-- start --

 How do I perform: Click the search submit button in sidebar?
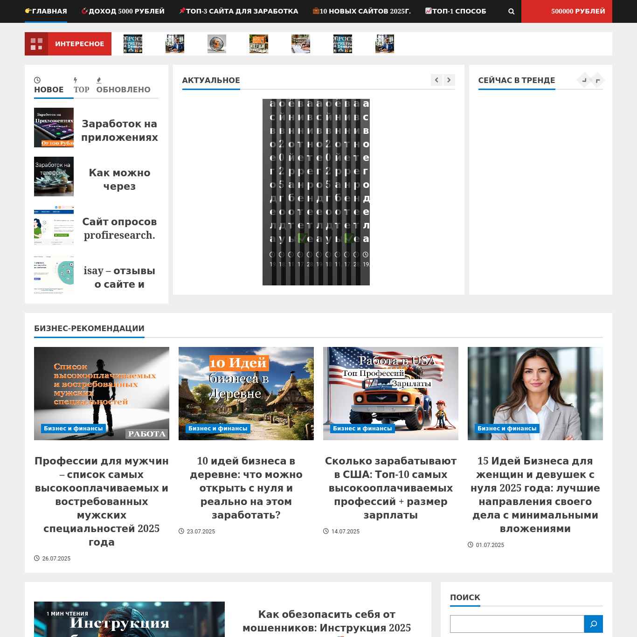click(593, 623)
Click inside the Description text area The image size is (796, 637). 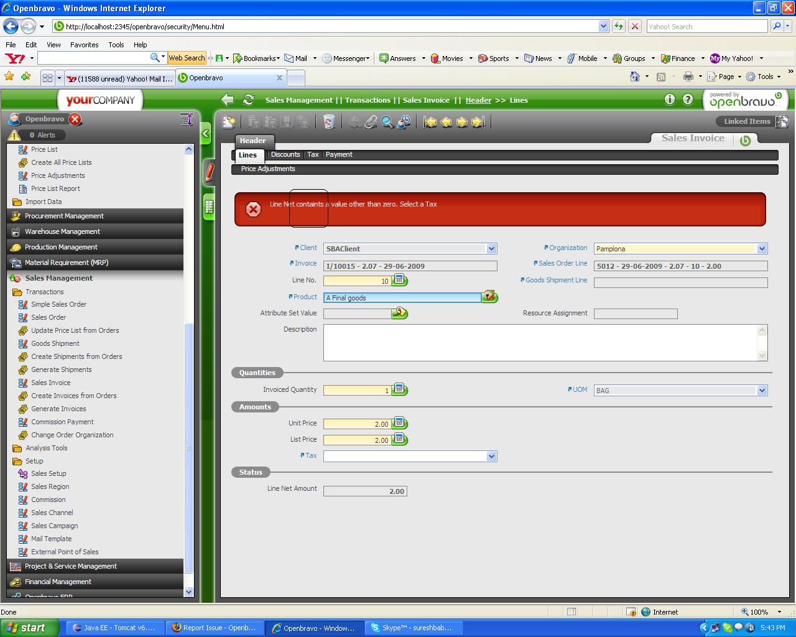[541, 342]
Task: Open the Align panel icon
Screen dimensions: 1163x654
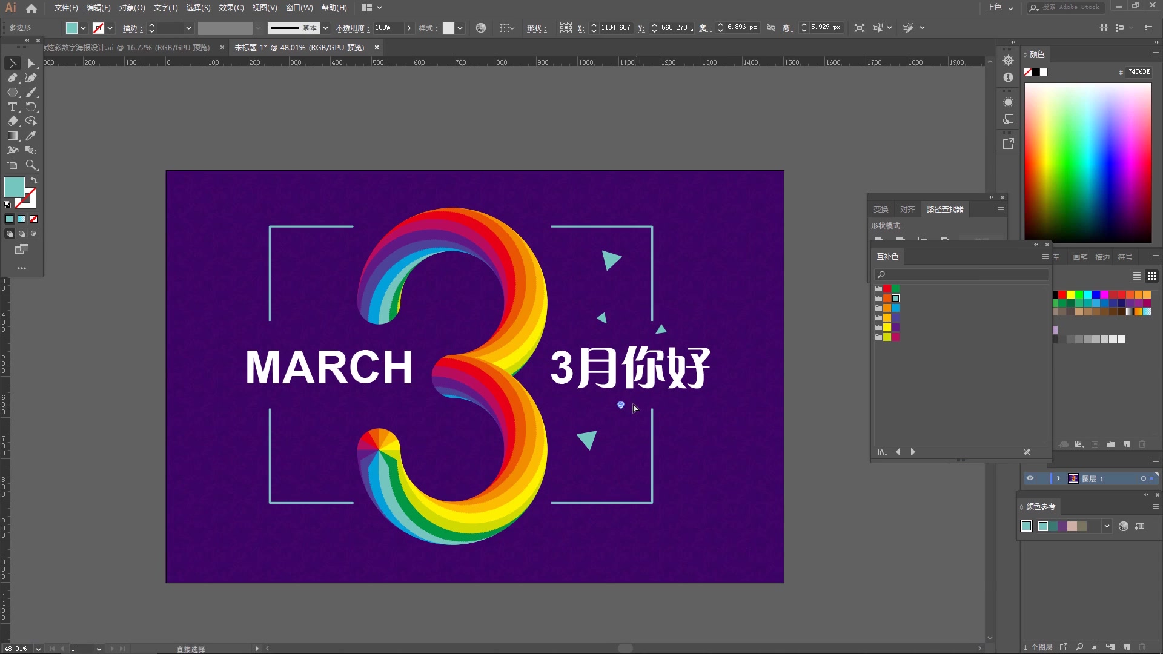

-- end --

--- GOAL ---
Please write out the data from the line containing "Task: Open the Align panel icon" through the end as a JSON list of strings, one string per line, with blank lines omitted. Leave the pictures out of your answer.

--- THE SOLUTION ---
[
  "Task: Open the Align panel icon",
  "Screen dimensions: 1163x654"
]